=== Source data ===
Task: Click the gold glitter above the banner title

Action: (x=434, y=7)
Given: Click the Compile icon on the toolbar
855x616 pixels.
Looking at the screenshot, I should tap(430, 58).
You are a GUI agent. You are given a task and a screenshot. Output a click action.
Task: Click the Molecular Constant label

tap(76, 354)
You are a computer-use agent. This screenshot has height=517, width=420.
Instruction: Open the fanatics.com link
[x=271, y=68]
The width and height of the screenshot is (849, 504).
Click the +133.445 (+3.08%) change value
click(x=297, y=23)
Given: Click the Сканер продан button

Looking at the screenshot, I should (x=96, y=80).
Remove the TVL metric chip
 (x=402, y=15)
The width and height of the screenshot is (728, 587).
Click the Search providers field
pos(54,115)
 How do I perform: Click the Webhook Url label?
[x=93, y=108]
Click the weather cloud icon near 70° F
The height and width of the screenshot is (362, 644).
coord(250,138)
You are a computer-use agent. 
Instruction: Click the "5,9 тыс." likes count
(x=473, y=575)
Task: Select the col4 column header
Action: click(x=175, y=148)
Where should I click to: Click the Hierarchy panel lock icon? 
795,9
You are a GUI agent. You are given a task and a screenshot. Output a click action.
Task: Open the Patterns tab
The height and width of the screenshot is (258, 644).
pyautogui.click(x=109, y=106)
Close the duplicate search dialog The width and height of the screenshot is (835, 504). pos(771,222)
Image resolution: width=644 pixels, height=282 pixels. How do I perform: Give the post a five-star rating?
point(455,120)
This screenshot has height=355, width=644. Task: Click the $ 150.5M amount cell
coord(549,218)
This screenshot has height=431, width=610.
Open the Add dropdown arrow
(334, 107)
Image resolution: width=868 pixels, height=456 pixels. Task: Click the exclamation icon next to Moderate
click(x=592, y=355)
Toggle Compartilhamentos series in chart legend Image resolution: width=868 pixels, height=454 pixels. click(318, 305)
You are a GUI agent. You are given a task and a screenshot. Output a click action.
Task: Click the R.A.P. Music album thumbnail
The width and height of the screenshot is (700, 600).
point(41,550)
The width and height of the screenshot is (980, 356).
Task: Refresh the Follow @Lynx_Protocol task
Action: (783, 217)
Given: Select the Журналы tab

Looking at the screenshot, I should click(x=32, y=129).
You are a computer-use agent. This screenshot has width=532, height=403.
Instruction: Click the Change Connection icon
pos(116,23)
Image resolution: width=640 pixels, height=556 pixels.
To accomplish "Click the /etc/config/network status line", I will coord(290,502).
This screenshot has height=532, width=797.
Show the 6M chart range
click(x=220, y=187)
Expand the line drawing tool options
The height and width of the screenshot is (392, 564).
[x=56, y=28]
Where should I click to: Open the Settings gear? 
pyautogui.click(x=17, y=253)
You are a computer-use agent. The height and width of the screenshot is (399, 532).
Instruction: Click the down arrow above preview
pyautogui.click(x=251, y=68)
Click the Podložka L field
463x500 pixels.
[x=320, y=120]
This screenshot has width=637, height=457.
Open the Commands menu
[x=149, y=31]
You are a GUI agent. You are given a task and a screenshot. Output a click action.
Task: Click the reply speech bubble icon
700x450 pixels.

=== What is expected ===
Would you print, exactly as written, every line above from the one holding "The height and width of the screenshot is (258, 644)." through the one holding "Toggle Compartilhamentos series", with both included and no other lines?

=== Result of the exercise ===
The height and width of the screenshot is (258, 644).
pyautogui.click(x=109, y=106)
Close the duplicate search dialog The width and height of the screenshot is (835, 504). pos(771,222)
Image resolution: width=644 pixels, height=282 pixels. How do I perform: Give the post a five-star rating?
point(455,120)
This screenshot has height=355, width=644. Task: Click the $ 150.5M amount cell
coord(549,218)
This screenshot has height=431, width=610.
Open the Add dropdown arrow
(334, 107)
Image resolution: width=868 pixels, height=456 pixels. Task: Click the exclamation icon next to Moderate
click(x=592, y=355)
Toggle Compartilhamentos series in chart legend Image resolution: width=868 pixels, height=454 pixels. click(318, 305)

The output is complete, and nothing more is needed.